I’ve never seen Nick Cohen write a piece complaining at the plight of Chinese farmers working their own land, backbreaking toil for longer hours than factory workers, earning less than factory workers.
(to preempt the pendants: yes, I know they don’t own their land)
Doing a bit more research, there have been 10 suicides amongst staff this year amongst the much smaller workforce at France Telecom, and 35 over the previous 2 years.
Why aren’t I reading articles about the abuse of workers in Western Europe and the awful consequences of the French capitalist system?
“I’d have thought it might be an idea to sell two versions – one where the workers aren’t badly mistreated and one where they (apparently) are at different prices, and let the market decide.”
It works so well with organic veg, after all.
Oh, wait…
“awful consequences of the French capitalist system?”
The French have a system?? And it’s capitalist??
@ Kay Tie
Je ris à haute voix
It seems a bit much to use “lay intellectuals” to mean dimwits.
The key to this issue, Mr. Cohen actually mentions in his own article: “the ever-shifting population”
As bad as conditions are, they are better than the alternatives (working in the fields as Kay pointed out), and people don’t tend to stay in the sweatshops for long. What tends to happen is people work a few years in a sweatshop to build up some cash, or to pay for a child to go through university before moving on to a different job. Friedman’s treatment of Hong Kong sweatshops in the first episode of “Free to Choose” and the more recent coverage of Nike sweatshops in “Globalisation is Good” are instructive. Friedman points out that every nation goes through a “sweatshop phase” as the marginal productivity of labour rises. Attempts to prevent the “sweatshop phase” also prevent rising out of it.

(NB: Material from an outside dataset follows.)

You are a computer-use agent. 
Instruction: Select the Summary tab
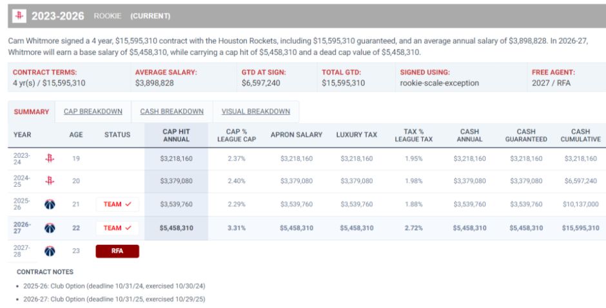point(32,111)
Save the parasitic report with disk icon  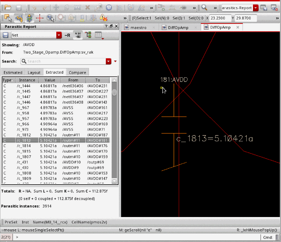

Friedman points out that every nation goes through a “sweatshop phase” as the marginal productivity of labour rises.
True. When I was a kid all cheap toys were made in Hong Kong. When I was a teenager they were all made in Taiwan. Now Taiwan makes laptops and computer components and the cheap toys are made in China.
Economics does not trump politics.
Economics, and by extension economists, have made such a glorious fucking mess of our world that the discipline should be treated with all the respect due to phrenology and its practitioners as more intellectually inclined bearded ladies. Economics is a pile of fermenting stoat shite from start to finish.
…….Economics, and by extension economists, have made such a glorious fucking mess of our world ……..
Someone hasn’t been paying attention. You may as well have ranted against technology after Hiroshima.
Certain economic decisions or ideas may or may not be responsible for the mess we are in, but economics most certainly isn’t.
Quick question:
There’s 420,000 workers in that factory. How many suicides have there been and over what time frame?
Now the kicker of a question that just might put everyone on their bums: How does the calculated rate compare to the background value for China as a whole?
What is being punted as some sort of capitalism driven epedemic might just be Chinamen topping themselves as per normal.
I like Martin’s quote, that “Economics is a pile of fermenting stoat shite from start to finish.” Quite why your Timmy quotes so liberally and credulously from so many discredited economic canards is a mystery to me. Having said that, I don’t have a particular beef with this particular article. Having now said that too, how about a blog explaining how it is that China’s economy is so successful in the face of some of the most draconian capital controls on the planet?
Tim adds:
“how about a blog explaining how it is that China’s economy is so successful”
Because if you start at the level of medieval peasantry you can catch up with the advanced world pretty much by just stopping doing entirely stupid things like socialism.